La imagen racializada que sitúa en el pigmento de la piel las claves de la opresión y que hace creer a investigadores de diferente género que sin raza no hay racismo, muchas veces deja por fuera de tal ecuación el hecho, sostenido y manifiesto de que las construcciones fenotípicas no resumen exclusiva ni suficientemente los contenidos del racismo, tal como ocurre con racismos sin raza; esto es, sin expresiones pigmentocráticas, como se encuentran en el antisemitismo y en ciertas prácticas imperiales opresivas contra pueblos con cargas melanómicas semejantes (Wieviorka 1992); bajo dudosas prácticas de asepsia nacionalista como las escenificadas entre Serbios y Croatas o en los conflictos intertribales heredados del modelo colonial instalado por Europa en África, e incluso por razones políticas no suficientemente declaradas, tal como vimos pocos años atrás en la Francia de Zarkozi que expulsó al pueblo gitano. De manera especial, el racismo se encuentra gestado, articulado e imbricado en las coordenadas que permiten leer las características oprobiosas del capitalismo; tal como lo pregonaron en diferentes momentos intelectuales afrodescendientes como Malcolm X (1992, 214), Fanón (2009) y Cesaire (2006), constituyendo la esclavización la expresión ceñera de la organización del trabajo bajo la constitución capitalista de la sociedad (Moulier-Boutang 2006); pese a que pueda encontrarse también quien afirme que el racismo, al igual que el patriarcado, constituyen evidencias precapitalistas (Marable citado por Callinicos 2001, 9)

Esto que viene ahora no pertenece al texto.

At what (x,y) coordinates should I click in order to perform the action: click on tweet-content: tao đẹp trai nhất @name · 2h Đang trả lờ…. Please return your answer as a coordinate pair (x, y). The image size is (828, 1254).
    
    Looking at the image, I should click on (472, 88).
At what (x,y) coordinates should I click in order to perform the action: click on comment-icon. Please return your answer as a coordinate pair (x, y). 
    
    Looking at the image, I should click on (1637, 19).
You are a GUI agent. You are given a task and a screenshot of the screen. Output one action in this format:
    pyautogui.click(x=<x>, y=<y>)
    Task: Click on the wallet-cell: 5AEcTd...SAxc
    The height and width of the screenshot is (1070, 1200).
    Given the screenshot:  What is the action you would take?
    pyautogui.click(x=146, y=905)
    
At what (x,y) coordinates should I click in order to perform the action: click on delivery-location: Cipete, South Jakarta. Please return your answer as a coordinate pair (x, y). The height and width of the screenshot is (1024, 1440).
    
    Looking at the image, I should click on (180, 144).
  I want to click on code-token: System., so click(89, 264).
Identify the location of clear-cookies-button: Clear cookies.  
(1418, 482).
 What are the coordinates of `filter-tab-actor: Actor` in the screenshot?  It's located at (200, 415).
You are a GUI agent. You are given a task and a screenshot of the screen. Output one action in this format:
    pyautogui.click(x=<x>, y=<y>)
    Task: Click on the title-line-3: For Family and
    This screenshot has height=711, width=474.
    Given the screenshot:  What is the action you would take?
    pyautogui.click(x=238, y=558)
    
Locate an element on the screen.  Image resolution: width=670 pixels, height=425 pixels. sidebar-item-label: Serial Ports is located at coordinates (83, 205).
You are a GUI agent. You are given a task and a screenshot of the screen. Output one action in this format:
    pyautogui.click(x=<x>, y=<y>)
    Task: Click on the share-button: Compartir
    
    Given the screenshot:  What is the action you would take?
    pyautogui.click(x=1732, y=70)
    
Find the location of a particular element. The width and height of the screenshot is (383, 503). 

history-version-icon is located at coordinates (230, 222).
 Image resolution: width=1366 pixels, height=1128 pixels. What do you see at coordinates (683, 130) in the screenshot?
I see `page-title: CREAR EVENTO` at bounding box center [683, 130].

Tal como he mencionado en otro momento, el racismo se estructura como un sistema de privilegios que incluso puede obviar los asuntos raciales como factor relacional, pero sostiene con toda virulencia una ideología funcional y activa que desnivela y desajusta cualquier reclamo formal de igualdad aún bajo la constelación de las ciudadanías. A diferencia de quienes cuentan en su historia familiar la huida de los abuelos ante las expresiones de odio (Chomsky y Barsamian 1997, 82-86), las y los descendientes de africanos encontramos en el expediente de nuestra propia historia el rapto y la constricción forzosa con la que se expresa la debacle oprobiosa de la esclavización, que sigue operando como elemento justificatorio tras el sostenimiento del racismo y la discriminación.

El levantamiento de distinciones raciales articuladas como componente de una relación de opresión inventa no sólo al oprimido sino al opresor y sus razones. Así, advertir que en la Europa del siglo III la distinción de color está ausente de la práctica de la esclavización, permitiendo incluso el acceso al poder a figuras de origen africano (Septimio Severo, por ejemplo) y que  hacia los siglos XII al XV los criterios de racialización vinculados al color de la piel privilegiaban las tonalidades “mediterráneas”, es decir más cercanas a lo ‘negro’ en tanto que vinculaban lo ‘blanco’ con la enfermedad, permite advertir el carácter mistificador de tales convenciones una vez se sustrae de su valoración el asunto de la salud para reconvertirlo en los moldes de las relaciones de producción del periodo esclavista colonial en el que negro vendrá a ser sinónimo de perversidad, maldad e inferioridad (Hering Torres 2010) (Mclaren 2005, 363); cuya condición, afirmada con toda intención como naturalmente minusválida e inferior, reclama y precisa su dependencia del dominador (Said 1996, 40).

La construcción epistemológica de la afrodescendencia, como discurso antitético frente al negrismo, debe enfrentar el asunto falseado de la epidermización de la identidad étnica, toda vez que en ella se expresa una construcción negativa históricamente afincada en la minusvaloración social, el prejuicio institucionalizado y la castración de sentido y simbolización, sobre la cual incluso una figura como Diego Luís Córdoba expresa un reclamo fácilmente afirmativo que insiste en que “los negros somos colombianos como los demás”.